----- Dataset -----
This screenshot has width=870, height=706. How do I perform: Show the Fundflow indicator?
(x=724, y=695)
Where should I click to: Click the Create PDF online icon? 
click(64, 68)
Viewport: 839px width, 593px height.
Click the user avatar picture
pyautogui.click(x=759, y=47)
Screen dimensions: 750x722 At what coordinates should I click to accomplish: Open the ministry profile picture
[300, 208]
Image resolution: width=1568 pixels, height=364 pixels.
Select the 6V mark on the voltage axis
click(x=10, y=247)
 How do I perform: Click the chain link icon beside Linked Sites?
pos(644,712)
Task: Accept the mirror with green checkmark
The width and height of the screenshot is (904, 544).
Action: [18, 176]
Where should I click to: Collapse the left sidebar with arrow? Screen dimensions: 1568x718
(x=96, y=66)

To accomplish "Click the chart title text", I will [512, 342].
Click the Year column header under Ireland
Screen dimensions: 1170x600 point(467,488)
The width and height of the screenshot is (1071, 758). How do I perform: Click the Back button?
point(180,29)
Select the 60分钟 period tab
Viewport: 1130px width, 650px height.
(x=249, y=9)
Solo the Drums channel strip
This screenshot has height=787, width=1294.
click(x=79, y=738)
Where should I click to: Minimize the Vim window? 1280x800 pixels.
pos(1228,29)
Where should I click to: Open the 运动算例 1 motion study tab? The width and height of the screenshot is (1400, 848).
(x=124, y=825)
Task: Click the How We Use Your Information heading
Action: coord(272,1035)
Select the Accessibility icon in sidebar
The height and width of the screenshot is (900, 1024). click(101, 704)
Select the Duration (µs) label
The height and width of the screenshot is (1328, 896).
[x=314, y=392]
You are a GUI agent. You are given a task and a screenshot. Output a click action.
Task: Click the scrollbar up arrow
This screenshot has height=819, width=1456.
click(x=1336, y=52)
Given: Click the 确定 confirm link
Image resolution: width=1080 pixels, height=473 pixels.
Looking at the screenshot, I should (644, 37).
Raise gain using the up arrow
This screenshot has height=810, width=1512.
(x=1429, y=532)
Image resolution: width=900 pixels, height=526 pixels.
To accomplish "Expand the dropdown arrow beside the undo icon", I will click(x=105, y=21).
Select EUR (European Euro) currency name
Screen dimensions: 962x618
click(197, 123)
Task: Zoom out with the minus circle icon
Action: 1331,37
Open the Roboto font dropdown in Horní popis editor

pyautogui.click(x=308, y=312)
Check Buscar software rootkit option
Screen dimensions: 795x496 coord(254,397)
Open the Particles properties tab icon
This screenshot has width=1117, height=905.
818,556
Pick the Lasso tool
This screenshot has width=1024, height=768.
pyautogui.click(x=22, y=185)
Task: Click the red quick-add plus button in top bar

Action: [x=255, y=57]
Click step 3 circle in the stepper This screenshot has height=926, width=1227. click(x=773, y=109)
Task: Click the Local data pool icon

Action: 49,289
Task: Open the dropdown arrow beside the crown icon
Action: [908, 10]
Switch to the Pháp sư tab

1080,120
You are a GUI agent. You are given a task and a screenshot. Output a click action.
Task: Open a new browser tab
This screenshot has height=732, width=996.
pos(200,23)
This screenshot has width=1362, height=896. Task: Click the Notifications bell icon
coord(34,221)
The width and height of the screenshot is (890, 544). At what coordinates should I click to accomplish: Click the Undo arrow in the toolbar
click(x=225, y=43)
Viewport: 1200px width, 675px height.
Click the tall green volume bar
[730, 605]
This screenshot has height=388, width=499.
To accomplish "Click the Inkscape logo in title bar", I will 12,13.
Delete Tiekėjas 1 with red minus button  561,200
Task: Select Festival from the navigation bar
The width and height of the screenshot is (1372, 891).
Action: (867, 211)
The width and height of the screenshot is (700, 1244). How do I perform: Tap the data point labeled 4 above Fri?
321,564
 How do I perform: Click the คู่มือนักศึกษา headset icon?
-----
#### Directions for this task
Only one stretch of the entries above is wanted: the lines from the one containing "Click the user avatar picture" through the one containing "Task: Accept the mirror with green checkmark". Please reproduce it exactly.

#### Solution for this problem
Click the user avatar picture
pyautogui.click(x=759, y=47)
Screen dimensions: 750x722 At what coordinates should I click to accomplish: Open the ministry profile picture
[300, 208]
Image resolution: width=1568 pixels, height=364 pixels.
Select the 6V mark on the voltage axis
click(x=10, y=247)
 How do I perform: Click the chain link icon beside Linked Sites?
pos(644,712)
Task: Accept the mirror with green checkmark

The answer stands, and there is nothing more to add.